With room for up to 70 vehicles, including large pickup trucks, he was looking forward to a country music concert later Sunday night. That could mean a lot of culinary travel for Titan’s staff.
On the next street, Julio Velasquez was waiting for cars near his employer’s parking lot. Latitude Restaurant, located on the corner of Memorial Avenue and Exposition Terrace, is closed for the duration of the fair. Excessive traffic makes it very difficult for many businesses to operate. Latitude is one of them.
“They can’t do any banquet functions because of the traffic and everything else,” he said. “We’re only parking cars because this (Big E) is causing havoc for a lot of small businesses up and down the strip.”

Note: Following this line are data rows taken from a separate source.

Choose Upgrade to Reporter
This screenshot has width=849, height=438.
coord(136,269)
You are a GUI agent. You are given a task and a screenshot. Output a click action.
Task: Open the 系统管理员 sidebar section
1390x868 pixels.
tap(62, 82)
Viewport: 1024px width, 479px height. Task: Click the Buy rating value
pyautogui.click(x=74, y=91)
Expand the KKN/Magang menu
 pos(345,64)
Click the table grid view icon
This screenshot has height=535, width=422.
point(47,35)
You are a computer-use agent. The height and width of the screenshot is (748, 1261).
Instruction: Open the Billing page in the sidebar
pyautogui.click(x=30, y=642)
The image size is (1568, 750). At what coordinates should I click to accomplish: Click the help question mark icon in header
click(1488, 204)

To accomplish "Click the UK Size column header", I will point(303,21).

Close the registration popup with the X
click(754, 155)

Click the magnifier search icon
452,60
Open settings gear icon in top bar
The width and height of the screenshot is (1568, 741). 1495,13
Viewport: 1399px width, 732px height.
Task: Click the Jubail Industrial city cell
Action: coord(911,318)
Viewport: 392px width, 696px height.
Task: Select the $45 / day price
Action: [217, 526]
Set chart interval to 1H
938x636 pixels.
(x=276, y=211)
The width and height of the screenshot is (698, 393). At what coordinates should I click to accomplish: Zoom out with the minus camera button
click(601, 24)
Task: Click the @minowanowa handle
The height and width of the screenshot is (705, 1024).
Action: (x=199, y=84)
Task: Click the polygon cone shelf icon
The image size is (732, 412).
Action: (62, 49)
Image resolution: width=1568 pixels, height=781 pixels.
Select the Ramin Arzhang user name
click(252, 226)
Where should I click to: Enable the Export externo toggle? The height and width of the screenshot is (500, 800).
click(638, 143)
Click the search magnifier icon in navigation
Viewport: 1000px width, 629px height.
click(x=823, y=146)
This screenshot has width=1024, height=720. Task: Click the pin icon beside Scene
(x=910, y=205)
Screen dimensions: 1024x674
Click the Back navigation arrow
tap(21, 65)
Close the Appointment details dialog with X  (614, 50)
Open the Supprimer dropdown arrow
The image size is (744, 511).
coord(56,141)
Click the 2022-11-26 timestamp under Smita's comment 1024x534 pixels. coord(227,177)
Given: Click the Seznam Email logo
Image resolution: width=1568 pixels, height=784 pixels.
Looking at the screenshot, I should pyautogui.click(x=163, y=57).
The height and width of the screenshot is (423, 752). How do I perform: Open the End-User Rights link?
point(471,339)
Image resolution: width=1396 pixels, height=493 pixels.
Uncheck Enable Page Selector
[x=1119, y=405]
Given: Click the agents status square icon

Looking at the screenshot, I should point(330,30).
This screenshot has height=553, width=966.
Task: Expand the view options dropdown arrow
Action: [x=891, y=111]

Management parks up to 42 cars in the restaurant parking lot. Velasquez said their location means they can charge higher prices. Latitude Restaurant and Banquet House is located directly across the street from one of the show’s main entrances.
“I have a unique environment here that helps me make better money,” he said. “That’s the thing about supply and demand.”
However, on a beautiful Saturday afternoon, Velasquez could only charge $25 for the place, despite easy access to the Big E.
“It’s very slow,” Velasquez said. “It was slow yesterday and it’s slow today.”
On Saturday, Big E attracted 95,441 people to the show.
By Sunday, things didn’t get much better. Natalia DeMarco, at Memo’s on Memorial Avenue, reduced her price from $40 to $30 before noon. Located directly across the street from the main entrance to Big E, Memo’s is the crown jewel of locations.
“It seems slower today,” she said.
When DeMarco changed its price, many others followed suit. Shortly after noon, several parking operations on Memorial Avenue were charging a low fee of $10 per space.
Sidney Jimmo also noticed the slower pace. He has been parking cars at his home on Norman Street for 37 years.
“It’s usually full by now,” he said as he watched the cars on the street.
“Last year was very busy, but this was the first year after coronavirus,” he said. “This year is not busy.”